JR

Jacqueline Ridge

Director, Conservation & Collection Management at National Galleries of Scotland

Jack Ridge joined the National Galleries of Scotland in 2006. As Director of Conservation and Collection Management she is responsible for collection care strategy at NGS and leading the collection management, art movement and conservation functions.

She has a strong interest in the philosophy of collection care and how this supports access to our national collections, viewing conservation as a “facilitating profession.” Since her appointment at NGS she has been heavily involved with Tate in the development of the ARTIST ROOMS conservation and collections management approach and in developing a sustainable collection care policy for the Scottish National Portrait Gallery redevelopment project Portrait of the Nation. Her publications are wide ranging and include technical studies of paintings from early renaissance to contemporary art, with a particular reference to 19th-century British paintings and the Pre-Raphaelites, sustainable collection care and the legacies of collection care approaches.

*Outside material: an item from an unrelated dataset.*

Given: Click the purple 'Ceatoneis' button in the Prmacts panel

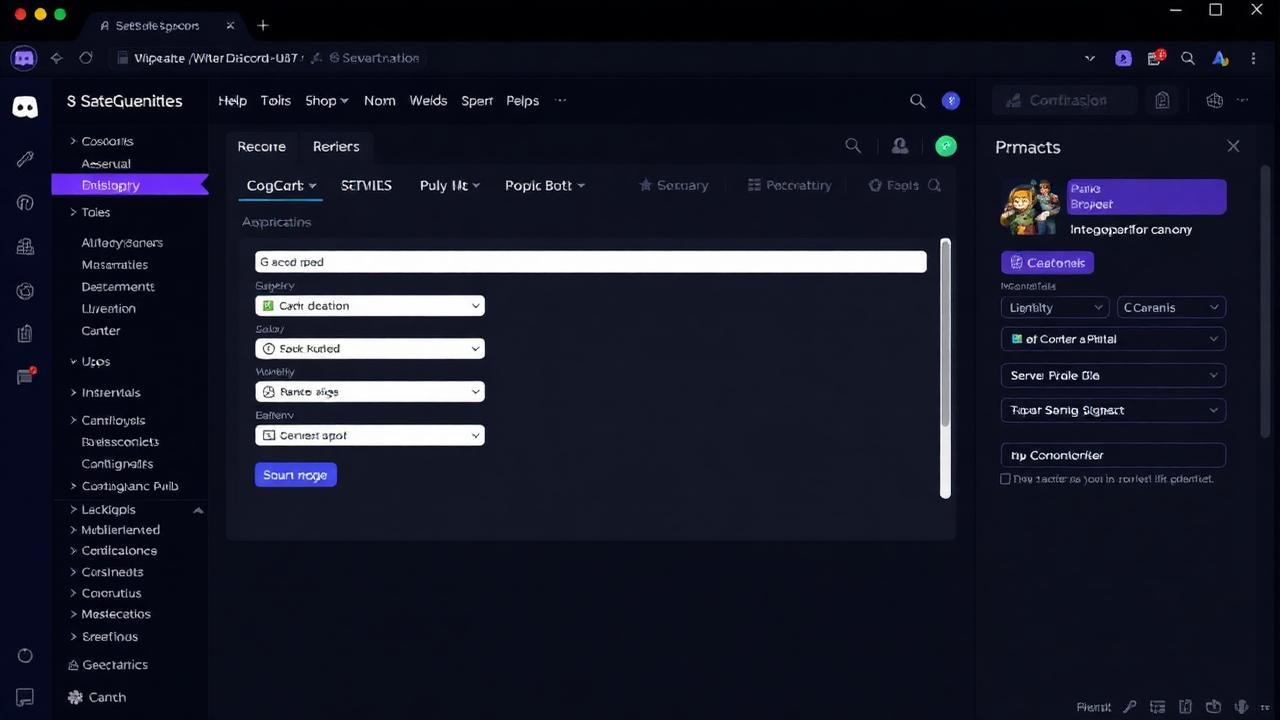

Jack has a degree in Chemistry from King’s College London and a formal training in the Conservation of Fine Art from Northumbria University. With over 25 years of experience in both the private and public sector she followed a career path in the US working at Harvard and Worcester Art Museum as a paintings conservator. She returned to the UK to join the specialist team that established the award winning conservation centre at the National Museums, Liverpool. In 1995 she joined Tate in London becoming conservation manager for paintings frames and technical support. She is a fellow of the International Institute for Conservation and is an Advisory Council member at the Hamilton Kerr Institute at Cambridge University.